Screenshot grounding data »
= = = = =

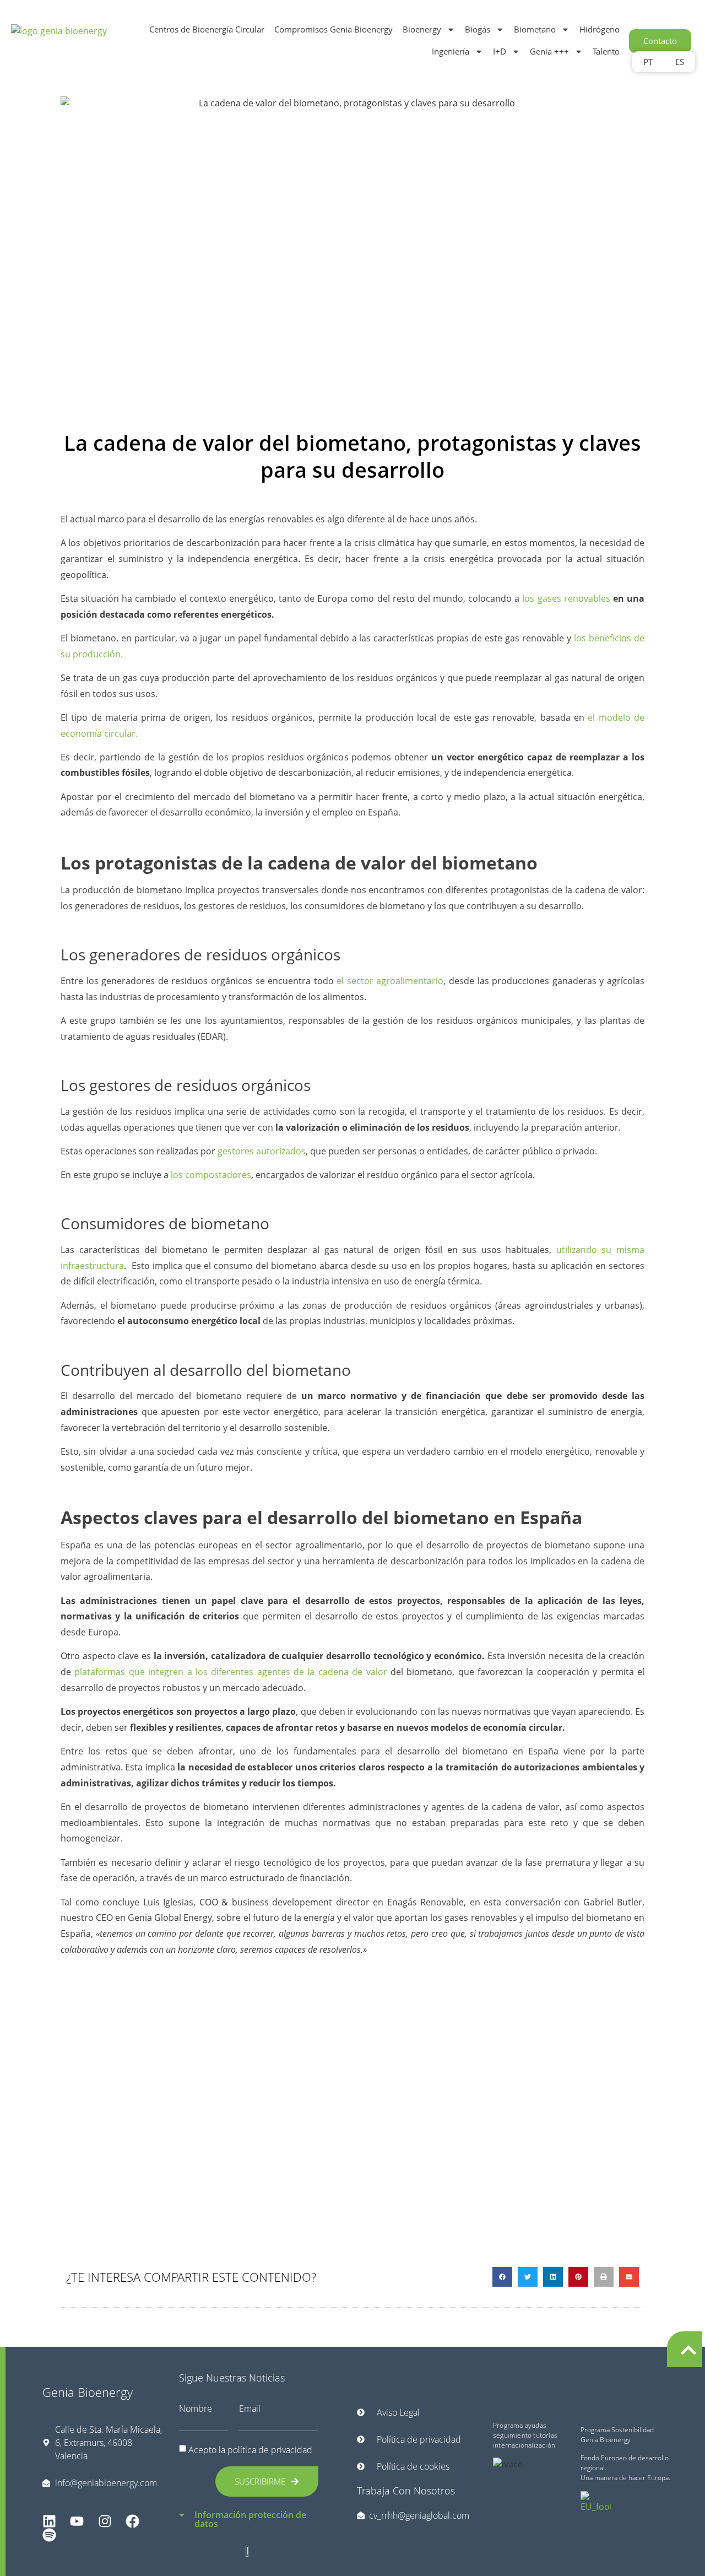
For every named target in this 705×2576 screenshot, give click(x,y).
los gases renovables (566, 598)
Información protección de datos (250, 2519)
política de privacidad (269, 2450)
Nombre (195, 2408)
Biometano (535, 29)
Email (250, 2408)
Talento (606, 51)
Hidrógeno (599, 29)
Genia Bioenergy (87, 2392)
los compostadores (211, 1175)
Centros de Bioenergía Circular (206, 29)
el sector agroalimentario (390, 981)
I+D (499, 51)
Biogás (477, 29)
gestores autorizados (262, 1151)
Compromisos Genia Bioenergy (333, 29)
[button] (502, 2277)
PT (648, 61)
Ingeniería (450, 51)
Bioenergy (422, 29)
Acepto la (250, 2450)
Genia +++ (549, 51)
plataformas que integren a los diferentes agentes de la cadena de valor (230, 1672)
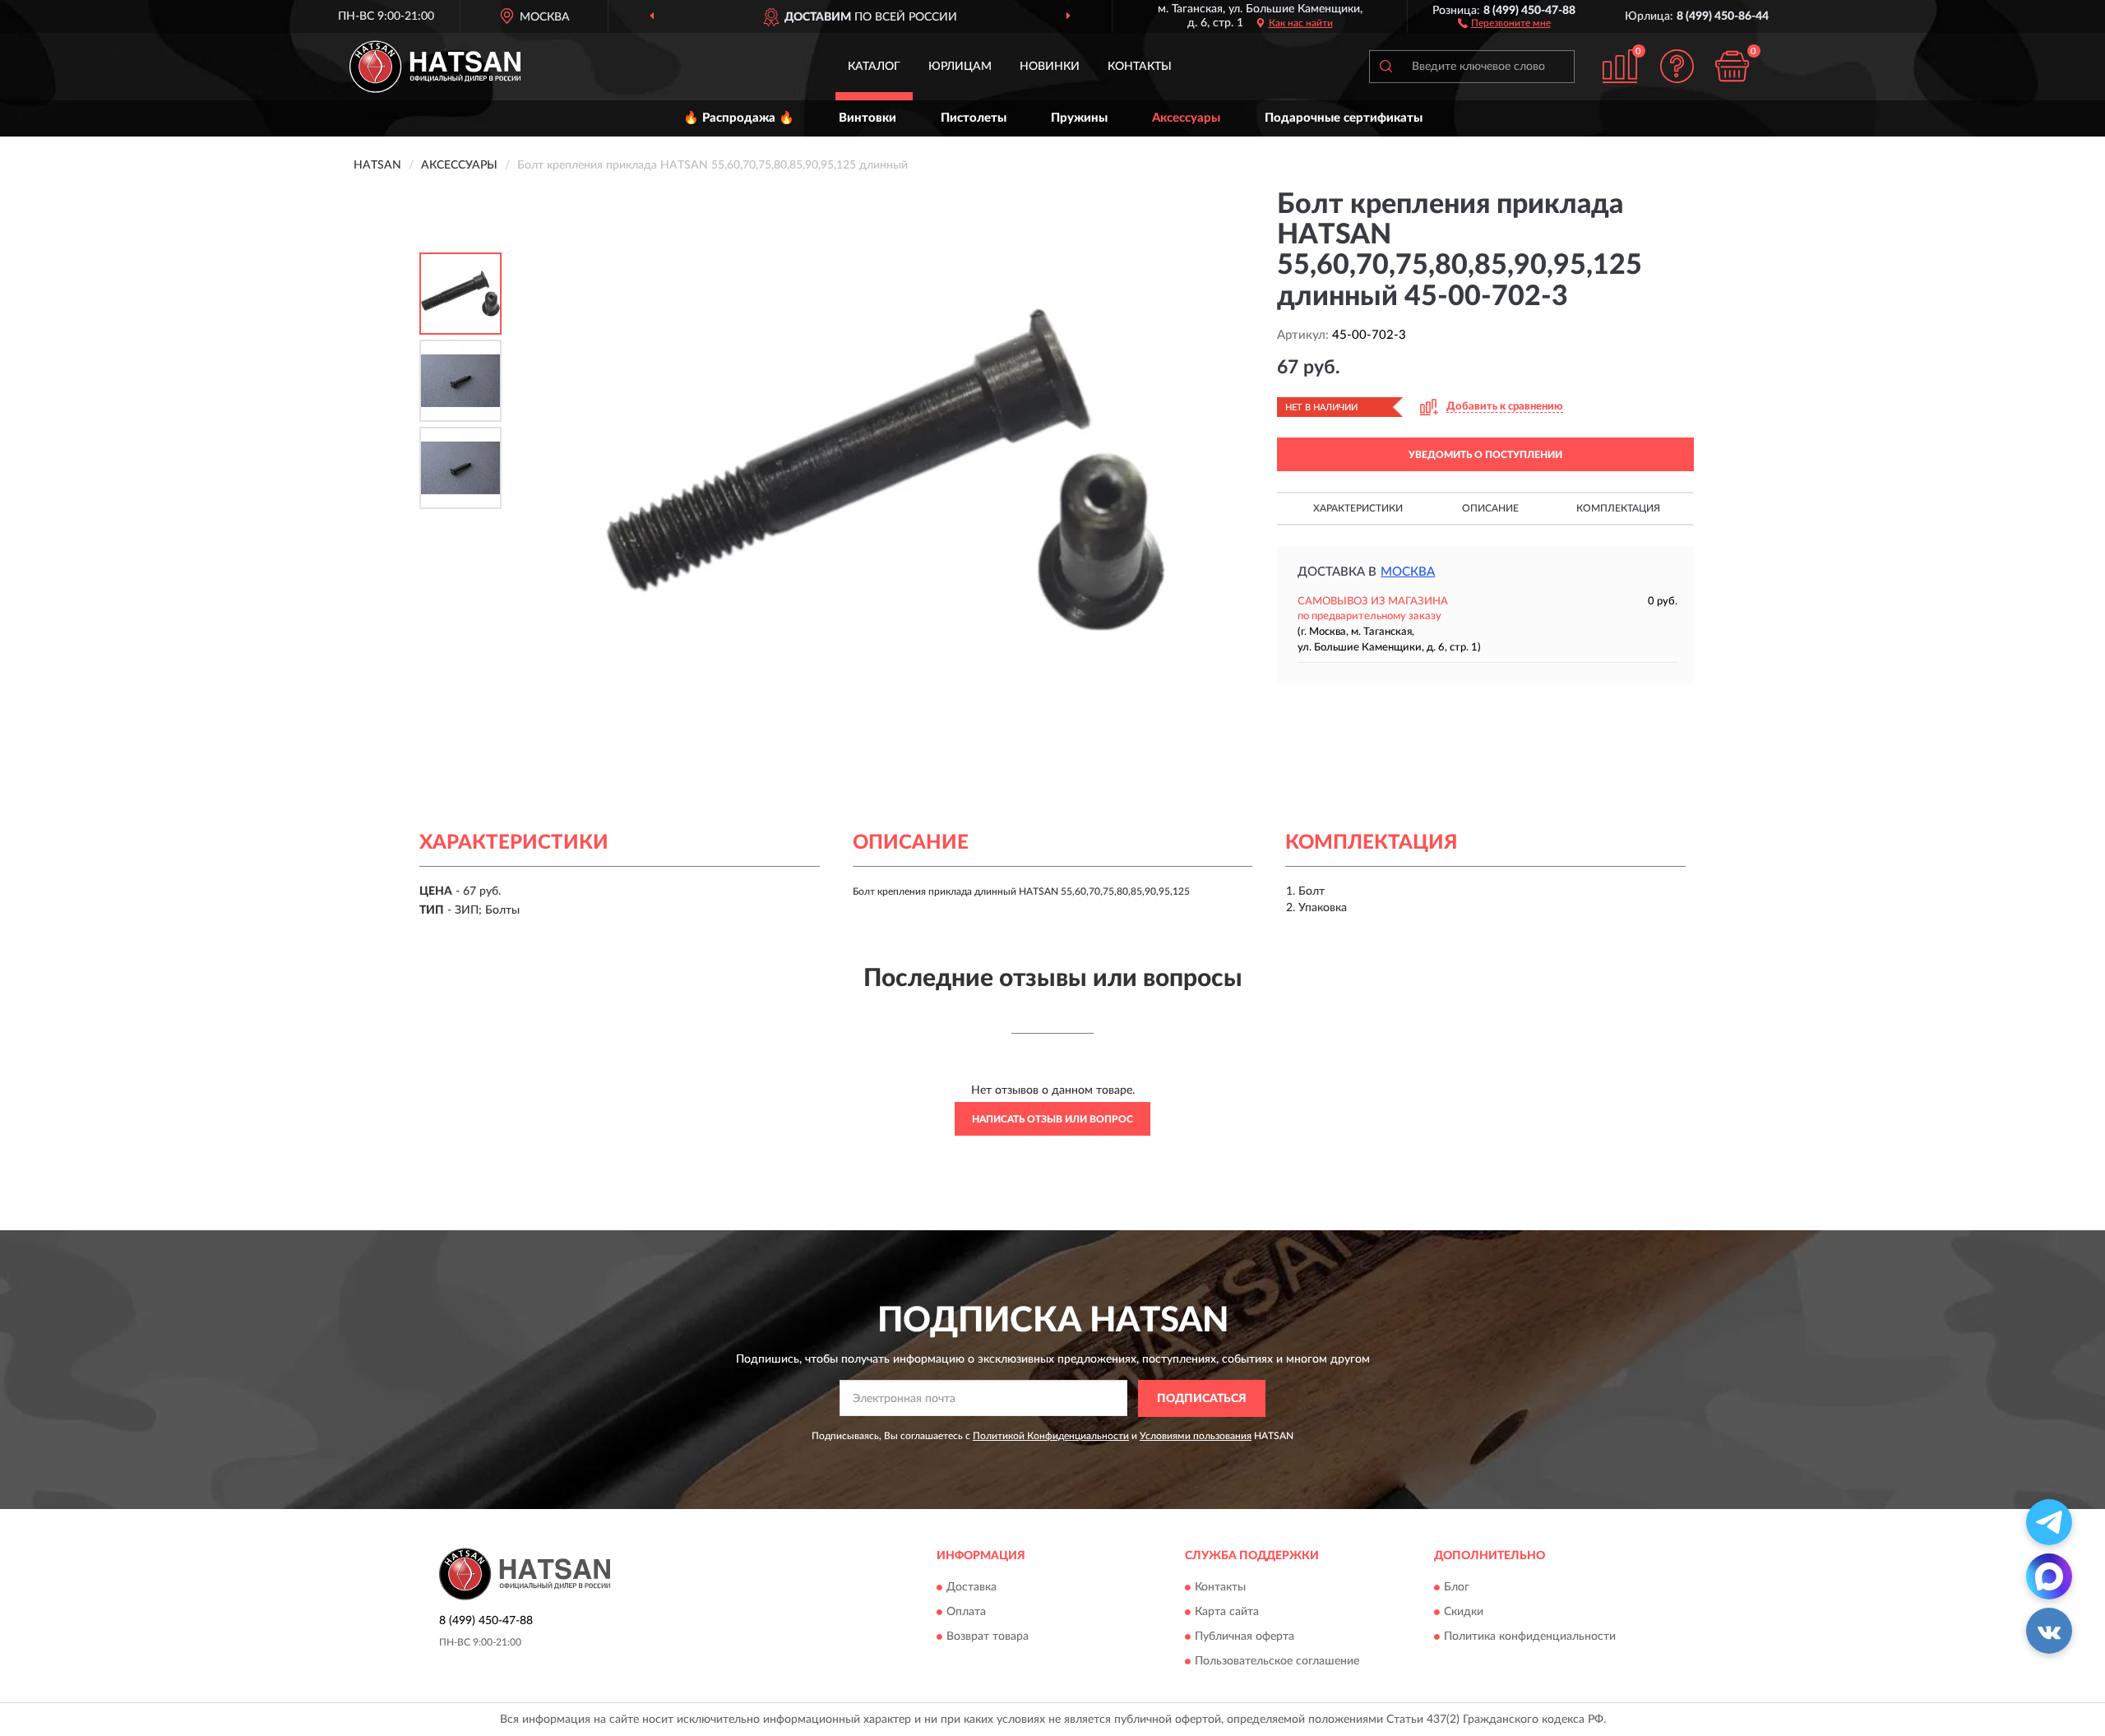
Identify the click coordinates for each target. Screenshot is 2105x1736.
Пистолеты (973, 118)
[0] (1732, 66)
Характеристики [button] (1358, 508)
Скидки (1463, 1612)
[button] (1504, 22)
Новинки (1050, 66)
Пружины (1079, 118)
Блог (1456, 1588)
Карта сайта (1227, 1612)
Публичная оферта (1244, 1637)
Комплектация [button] (1618, 508)
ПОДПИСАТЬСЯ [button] (1202, 1399)
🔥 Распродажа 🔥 (738, 118)
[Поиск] (1385, 66)
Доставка (971, 1588)
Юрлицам (960, 66)
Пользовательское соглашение (1277, 1662)
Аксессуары (1186, 118)
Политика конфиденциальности (1530, 1637)
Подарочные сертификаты (1344, 118)
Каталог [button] (874, 66)
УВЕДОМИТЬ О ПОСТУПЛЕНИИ (1485, 455)
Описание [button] (1490, 508)
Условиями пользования (1195, 1436)
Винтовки (867, 118)
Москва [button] (1408, 572)
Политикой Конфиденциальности (1051, 1436)
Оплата (966, 1612)
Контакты (1140, 66)
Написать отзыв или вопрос (1052, 1119)
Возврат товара (987, 1637)
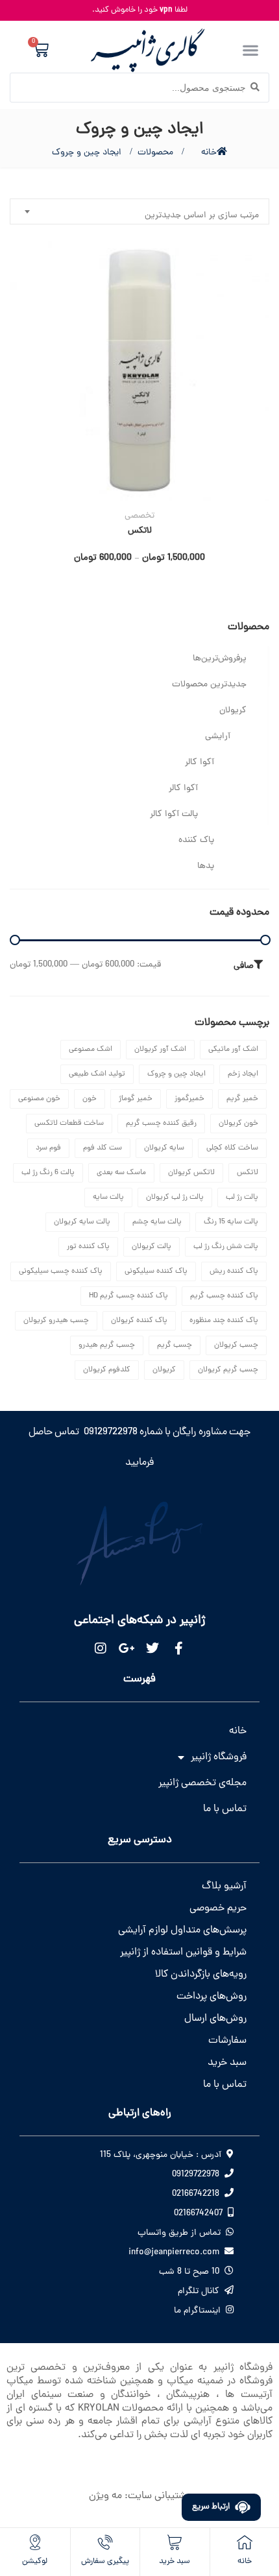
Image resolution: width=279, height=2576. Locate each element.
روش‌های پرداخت (211, 1996)
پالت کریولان (151, 1247)
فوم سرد (48, 1148)
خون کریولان (238, 1123)
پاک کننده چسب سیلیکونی (61, 1271)
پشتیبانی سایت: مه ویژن (140, 2496)
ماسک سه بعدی (121, 1173)
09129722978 (195, 2175)
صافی (244, 966)
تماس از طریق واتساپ (179, 2233)
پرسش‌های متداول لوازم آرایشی (182, 1930)
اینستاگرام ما (197, 2311)
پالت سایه (108, 1197)
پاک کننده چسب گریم (224, 1296)
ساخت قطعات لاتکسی (69, 1123)
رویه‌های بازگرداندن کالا (201, 1974)
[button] (250, 49)
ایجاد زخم (243, 1074)
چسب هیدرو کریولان (56, 1321)
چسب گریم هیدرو (107, 1345)
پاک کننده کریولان (139, 1321)
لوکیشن (34, 2561)
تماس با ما (225, 1809)
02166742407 (198, 2214)
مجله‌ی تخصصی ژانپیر (202, 1783)
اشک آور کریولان (160, 1049)
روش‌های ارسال (215, 2019)
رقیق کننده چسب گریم (161, 1123)
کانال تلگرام (198, 2291)
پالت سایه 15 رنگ (231, 1222)
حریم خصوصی (218, 1908)
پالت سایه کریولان (82, 1222)
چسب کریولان (236, 1345)
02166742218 (195, 2194)
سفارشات (227, 2041)
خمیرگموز (189, 1099)
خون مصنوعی (39, 1099)
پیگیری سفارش (105, 2561)
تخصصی (139, 516)
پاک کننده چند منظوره (223, 1321)
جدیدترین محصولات (209, 685)
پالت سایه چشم (157, 1222)
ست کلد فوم (102, 1148)
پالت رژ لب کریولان (175, 1197)
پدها (205, 866)
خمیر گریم (242, 1099)
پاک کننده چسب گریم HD (128, 1296)
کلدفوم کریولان (106, 1370)
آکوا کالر (199, 762)
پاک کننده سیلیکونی (156, 1271)
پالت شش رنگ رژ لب (225, 1247)
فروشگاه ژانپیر (219, 1757)
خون (89, 1099)
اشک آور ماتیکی (233, 1049)
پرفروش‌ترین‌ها (220, 659)
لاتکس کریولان (191, 1173)
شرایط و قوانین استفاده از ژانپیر (183, 1952)
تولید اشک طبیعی (97, 1074)
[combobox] (139, 211)
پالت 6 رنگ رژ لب (48, 1173)
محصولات (155, 153)
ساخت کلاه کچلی (232, 1148)
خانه (209, 153)
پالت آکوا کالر (174, 814)
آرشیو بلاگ (224, 1886)
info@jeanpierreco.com (173, 2252)
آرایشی (217, 736)
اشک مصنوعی (90, 1049)
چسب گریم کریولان (228, 1370)
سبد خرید (227, 2063)
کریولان (233, 710)
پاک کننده (196, 840)
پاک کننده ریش (234, 1271)
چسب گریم (174, 1345)
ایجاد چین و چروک (176, 1074)
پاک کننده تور (88, 1247)
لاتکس (140, 531)
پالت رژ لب (242, 1197)
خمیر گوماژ (135, 1099)
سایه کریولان (164, 1148)
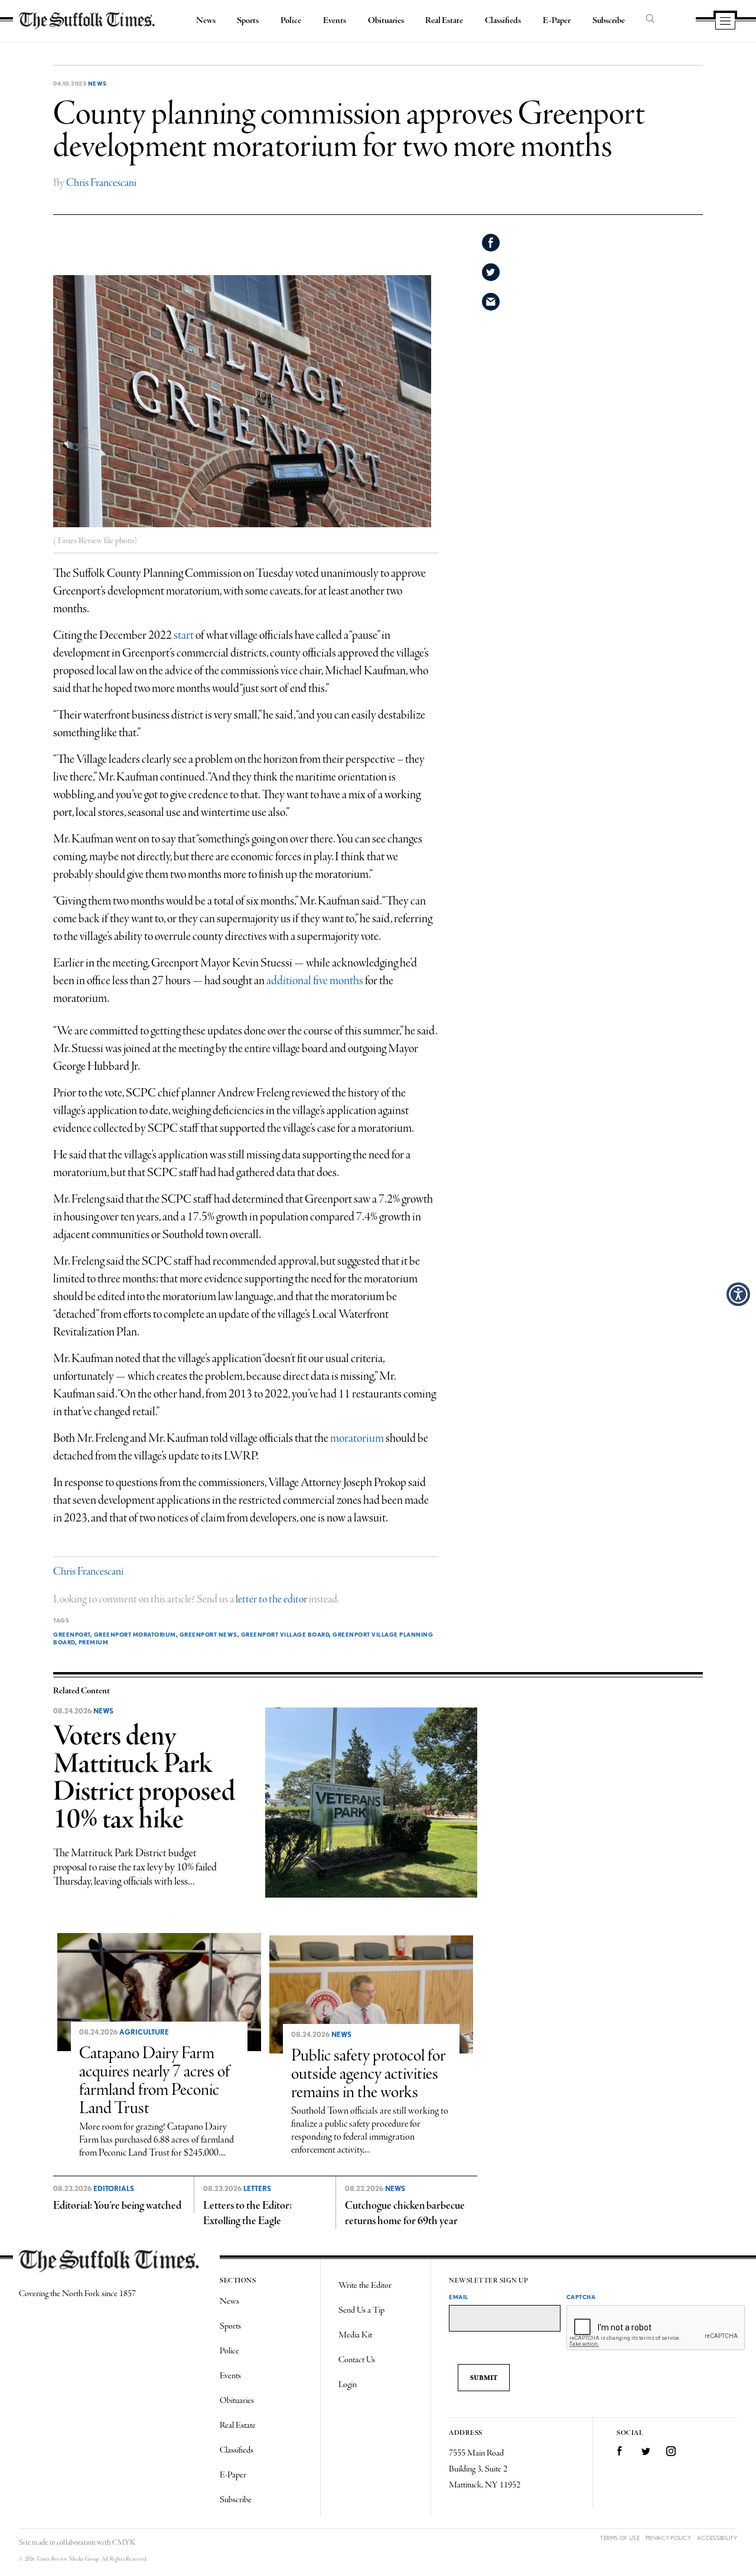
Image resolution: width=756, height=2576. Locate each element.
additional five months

= = = = =

Action item » Taking the entries above, extract every line from the one bearing "Compromisos Genia Bioenergy (333, 29)" through the one bearing "02166742407 (198, 2214)", exactly, with no pictures.

Result of this task »
Compromisos Genia Bioenergy (333, 29)
[button] (502, 2277)
PT (648, 61)
Ingeniería (450, 51)
Bioenergy (422, 29)
Acepto la (250, 2450)
Genia +++ (549, 51)
plataformas que integren a los diferentes agentes de la cadena de valor (230, 1672)
Identify the click coordinates for each target. Screenshot is 2105x1736.
Пистолеты (973, 118)
[0] (1732, 66)
Характеристики [button] (1358, 508)
Скидки (1463, 1612)
[button] (1504, 22)
Новинки (1050, 66)
Пружины (1079, 118)
Блог (1456, 1588)
Карта сайта (1227, 1612)
Публичная оферта (1244, 1637)
Комплектация [button] (1618, 508)
ПОДПИСАТЬСЯ [button] (1202, 1399)
🔥 Распродажа 🔥 (738, 118)
[Поиск] (1385, 66)
Доставка (971, 1588)
Юрлицам (960, 66)
Пользовательское соглашение (1277, 1662)
Аксессуары (1186, 118)
Политика конфиденциальности (1530, 1637)
Подарочные сертификаты (1344, 118)
Каталог [button] (874, 66)
УВЕДОМИТЬ О ПОСТУПЛЕНИИ (1485, 455)
Описание [button] (1490, 508)
Условиями пользования (1195, 1436)
Винтовки (867, 118)
Москва [button] (1408, 572)
Политикой Конфиденциальности (1051, 1436)
Оплата (966, 1612)
Контакты (1140, 66)
Написать отзыв или вопрос (1052, 1119)
Возврат товара (987, 1637)
Image resolution: width=279, height=2576. Locate each element.
روش‌های پرداخت (211, 1996)
پالت کریولان (151, 1247)
فوم سرد (48, 1148)
خون کریولان (238, 1123)
پاک کننده چسب سیلیکونی (61, 1271)
پشتیبانی سایت: مه ویژن (140, 2496)
ماسک سه بعدی (121, 1173)
09129722978 (195, 2175)
صافی (244, 966)
تماس از طریق واتساپ (179, 2233)
پرسش‌های متداول لوازم آرایشی (182, 1930)
اینستاگرام ما (197, 2311)
پالت سایه (108, 1197)
پاک کننده چسب گریم (224, 1296)
ساخت قطعات لاتکسی (69, 1123)
رویه‌های بازگرداندن کالا (201, 1974)
[button] (250, 49)
ایجاد زخم (243, 1074)
چسب هیدرو کریولان (56, 1321)
چسب گریم هیدرو (107, 1345)
پاک کننده کریولان (139, 1321)
لوکیشن (34, 2561)
تماس با ما (225, 1809)
02166742407 (198, 2214)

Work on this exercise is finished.